The filmmakers are in no hurry to reveal what exactly the US authorities were hiding by censoring reports detailing the interrogations of Mohamedo Ould Slahi. We come to this point gradually, hardly doubting the innocence of the prisoner, and seeing how he opens up to his lawyer (Slachy passed letters, giving details about the conclusion). Word by word, he reveals his story, which we see in the format of square frames that clearly separate events from the past and the present.

In any given time frame, what speaks most about Slakhy’s character is Tahar Raheem’s calm performance, who does not go to extremes and slowly paints a portrait of a weary prisoner (Raheem is nominated for a Golden Globe in the category of best actor in a drama film).

It is quite noticeable that the creators of The Mauritanian sympathize with their hero, so at some point they insert real shots of Mohamed Ould Slahi smiling, supplementing them with information about how his imprisonment ended.

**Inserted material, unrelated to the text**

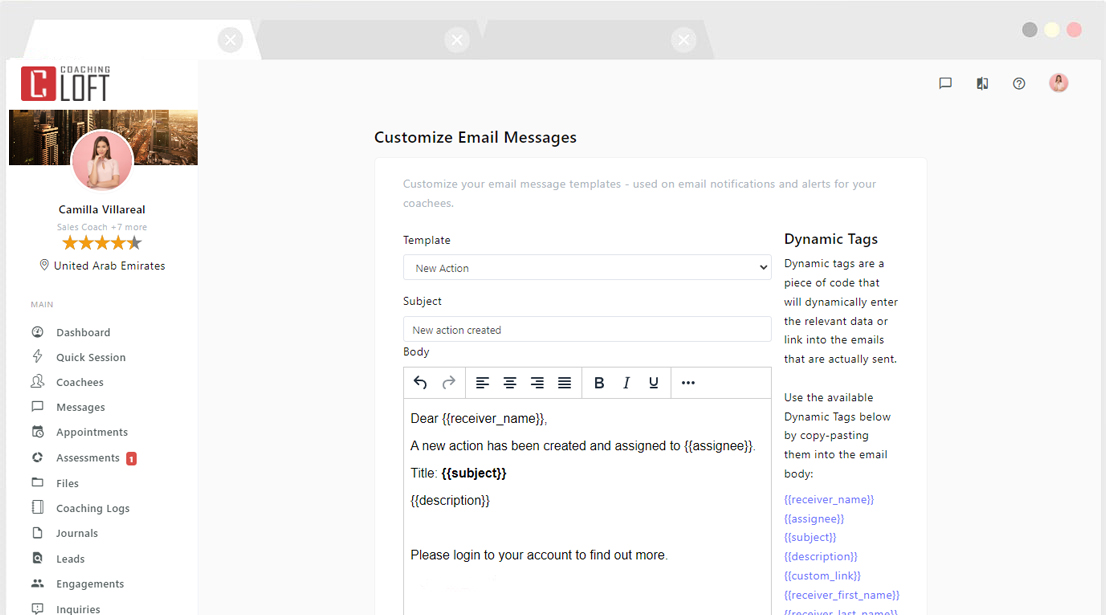The width and height of the screenshot is (1106, 615).
Task: Open the user avatar menu top right
Action: click(1058, 83)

The undisguised favor to the protagonist looks like a public apology for war crimes, which is brought not by politicians, but by filmmakers. This can be treated differently, but based on the viewer’s experience, this is the format of the film adaptation of a real story that remains in memory thanks to the final scenes.

Pros: cast; a resonant case that became the basis of the script; lines of three characters that gradually lead to what was classified in the case of the prisoner Cons: the creators of the picture quite clearly sympathize with the main character Conclusion:

adaptation of the real story of a prisoner who ended up in a secret prison. The film apologizes for the mistakes of the military and says that everyone has the right to a trial.